Так и должно быть. И папа сам написал, что писем больше не будет. Но все—таки это было очень грустно, имама с каждым днем становилась все молчаливее и грустнее

Письмо от папы» — это была прекрасная вещь. Например, бабушка всегда пекла пирог, когда приходило письмо от папы. А теперь вместо этой прекрасной вещи, от которой всем становилось весело, в жизни появились длинные, скучные слова: «Так и должно быть», или: «Еще ничего и не может быть».

Эти слова повторялись каждый день, особенно по вечерам, когда Катька ложилась спать, а мама с бабушкой все говорили и говорили. А Катька слушала. Ей давно хотелось сказать: «Наверно, его волки съели», но она знала, что мама рассердится, и не говорила.

Отец «зимовал». В Энске давно уже было лето, а он все еще «зимовал». Это было очень странно, но Катька ничего не спрашивала. Она услышала, как бабушка однажды сказала соседке: «Все говорим — зимует, а жив ли — бог весть».

Потом мама написала «прошение на высочайшее имя». Это прошение Катька прекрасно помнила — она была уже большая. Жена капитана Татаринова просила о снаряжении вспомогательной экспедиции для сказания помощи ее несчастному мужу. Она указывала, что главным поводом путешествия «безусловно, являлись народная гордость и честь страны». Она надеялась, что «всемилостивейший государь» не оставит без поддержки отважного путешественника, всегда готового пожертвовать жизнью ради «национальной славы»…

Катьке казалось, что «высочайшее имя» — это что—то вроде крестного хода: много народу и впереди архиерей в малиновой шапке. Оказалось, что это — просто царь. Царь долго не отвечал, и бабушка ругала его каждый вечер.

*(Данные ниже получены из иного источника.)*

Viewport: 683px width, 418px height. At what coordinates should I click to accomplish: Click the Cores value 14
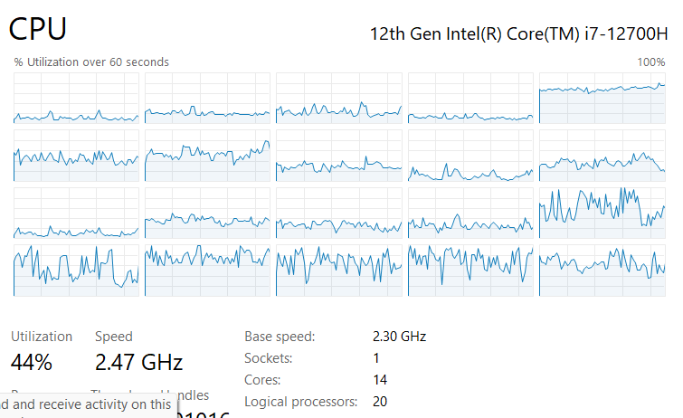[x=380, y=380]
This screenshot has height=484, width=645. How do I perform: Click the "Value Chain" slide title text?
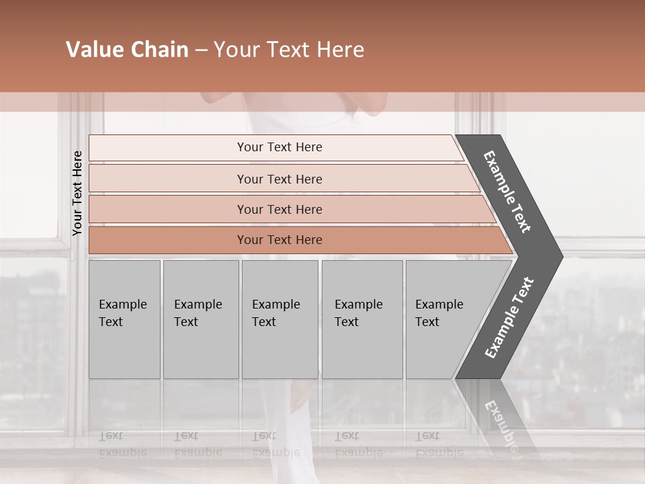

Наконец пришло письмо из его канцелярии. В очень вежливой форме канцелярия советовала маме обратиться к морскому министру. Но обращаться к морскому министру не стоило. Ему уже докладывали об этом, и он сказал: «Жаль, что капитан Татаринов не вернулся. За небрежное обращение с казенным имуществом я бы немедленно отдал его под суд».

Потом в Энск приехал Николай Антоныч, и в доме появились новые слова: «Никакой надежды». Он сказал это бабушке шепотом. Но все как—то узнали об этом: и бабушкины родственники Бубенчиковы, и Катькины подруги. Все, кроме мамы.

Никакой надежды. Никогда не вернется. Никогда не скажет что—нибудь смешное, не станет спорить с бабушкой, что «перед обедом полезно выпить рюмку водки, ну, а если не полезно, так уж не вредно, а если не вредно, так уж приятно». Никогда не станет смеяться над мамой, что она так долго одевается, когда они идут в театр. Никто не услышит, как он поет по утрам, одеваясь: «Что наша жизнь? Игра!»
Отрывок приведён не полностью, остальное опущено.